The band never released it as a single, and it barely registered beyond devoted followers of Peel’s late-night broadcasts. Judy Collins had already scored with Cohen’s song in 1966, and Noel Harrison took his version to number 56 on the Billboard Hot 100 in 1967. Fairport’s recording arrived at exactly the wrong moment: too late to claim discovery of Cohen’s material, too early for the British folk-rock movement they would help create. Manager Joe Boyd had secured them a Polydor contract in early 1968, suggesting they add another male vocalist to round out the sound. Matthews joined, and the self-titled album recorded at Sound Techniques Studios dropped in June 1968 to disappointing sales. The label pushed them toward American folk-rock covers that radio programmers understood, not deep album cuts from Canadian poets.

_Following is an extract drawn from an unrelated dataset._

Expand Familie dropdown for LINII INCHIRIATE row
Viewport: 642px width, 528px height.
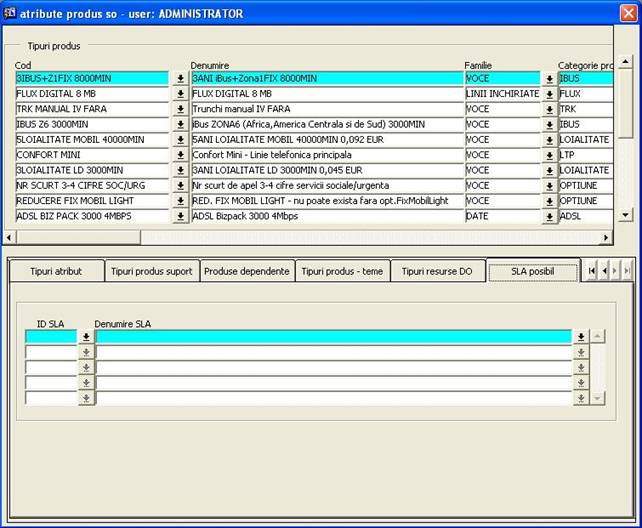549,94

Fairport Convention formed in 1967 when Richard Thompson, Simon Nicol, Ashley Hutchings, and Shaun Frater started rehearsing above Nicol’s father’s medical practice in a house called Fairport in Muswell Hill. After their first gig at St Michael’s Church Hall in Golders Green, audience member Martin Lamble convinced them he could drum better than Frater and joined on the spot. They added Judy Dyble on vocals, creating a distinctive sound that earned them residencies at UFO Club and Middle Earth. Boyd caught one of their sets and brought them into his Witchseason Productions fold alongside Nick Drake and John Martyn. The Cohen cover showcased their range but also their identity crisis: were they California folk-rock transplants or something uniquely British?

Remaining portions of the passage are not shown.